The length and breadth of the floor = 90m nad 120 meter.
To find the the largest possible measurements of the whole nnumber of tiles he can cover the whole floor.
Since the largest measurement of the tiles is a number that is the greatest factor of both 120 and 90.
Therefore the greatest possible divisor of both 90 120 is the GCD (greatest comon divisor 0 of both 90 and 120.
GCD (120, 90) :
120 = 90*1+30.
30 = 30*3+0.
So GCD (12, 90) = 30.
Therefore the greatest possible measurement of the square tiles is 30m by 30 m .
The number of tiles required to cover the floor = floor area / single tile area = 120*90/30^2 = 12 tiles .
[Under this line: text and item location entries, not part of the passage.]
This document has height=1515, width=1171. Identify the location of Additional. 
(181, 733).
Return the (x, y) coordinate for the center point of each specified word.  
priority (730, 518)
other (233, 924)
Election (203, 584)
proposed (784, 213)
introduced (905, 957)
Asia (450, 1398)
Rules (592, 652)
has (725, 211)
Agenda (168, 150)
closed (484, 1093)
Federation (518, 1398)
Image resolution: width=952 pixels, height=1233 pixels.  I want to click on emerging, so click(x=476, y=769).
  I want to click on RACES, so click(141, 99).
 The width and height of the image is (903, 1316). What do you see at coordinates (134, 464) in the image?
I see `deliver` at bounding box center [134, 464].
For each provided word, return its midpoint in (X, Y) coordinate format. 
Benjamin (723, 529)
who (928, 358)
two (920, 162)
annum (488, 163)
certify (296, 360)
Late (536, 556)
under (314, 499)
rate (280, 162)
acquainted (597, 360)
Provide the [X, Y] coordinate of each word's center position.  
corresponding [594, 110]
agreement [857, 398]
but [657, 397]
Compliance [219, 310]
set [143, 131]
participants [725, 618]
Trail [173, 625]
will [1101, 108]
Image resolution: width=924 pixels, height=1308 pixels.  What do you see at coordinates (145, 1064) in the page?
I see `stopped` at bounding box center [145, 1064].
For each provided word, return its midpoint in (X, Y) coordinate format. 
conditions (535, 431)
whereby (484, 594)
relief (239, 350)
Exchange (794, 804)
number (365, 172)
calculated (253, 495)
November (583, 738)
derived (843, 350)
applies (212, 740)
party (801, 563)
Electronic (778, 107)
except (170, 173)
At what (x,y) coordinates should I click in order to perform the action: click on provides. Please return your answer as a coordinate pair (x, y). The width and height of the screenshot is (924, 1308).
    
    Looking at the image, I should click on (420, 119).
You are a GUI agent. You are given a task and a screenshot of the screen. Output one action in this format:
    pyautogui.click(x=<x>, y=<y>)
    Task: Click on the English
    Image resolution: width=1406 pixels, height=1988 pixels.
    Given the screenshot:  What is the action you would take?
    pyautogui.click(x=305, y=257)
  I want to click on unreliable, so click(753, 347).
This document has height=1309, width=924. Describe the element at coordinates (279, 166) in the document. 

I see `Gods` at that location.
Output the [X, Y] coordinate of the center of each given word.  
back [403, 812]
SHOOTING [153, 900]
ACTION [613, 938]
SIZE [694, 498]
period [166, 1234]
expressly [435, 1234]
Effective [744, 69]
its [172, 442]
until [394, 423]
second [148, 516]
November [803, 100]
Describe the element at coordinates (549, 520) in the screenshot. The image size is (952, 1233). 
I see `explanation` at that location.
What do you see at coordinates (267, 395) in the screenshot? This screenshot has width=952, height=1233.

The area of the floor that has to be covered is:
A = 90*120 cm^2
We'll put the length of the tile as x.
The number of tiles that covers the length of the floor:
n = 120/x
The number of tiles that covers the width of the floor:
m = 90/x
To find the largest length of the tile, you'll have to determine the highest common factor (or Greatest Common Divisor) of 90 and 120:
90 = 2*3^2*5
120 = 2^3*3*5
GCD = 2*3*5 = 30 cm
The largest length of the tiles is of 30cm.
To find the number of tiles that are needed to cover the floor, we'll calculate the number of tiles needed to cover the length of the floor and the number of tiles needed to cover the width of the floor.
The number of tiles, whose lengths is 30, that covers the length of the floor is:
n = 120/30
n = 4 tiles
The number of tiles, whose lengths is 30, that covers the width of the floor is:
m = 90/30
m = 3 tiles
The total number of tiles needed to cover the floor:
m*n = 4*3 = 12 tiles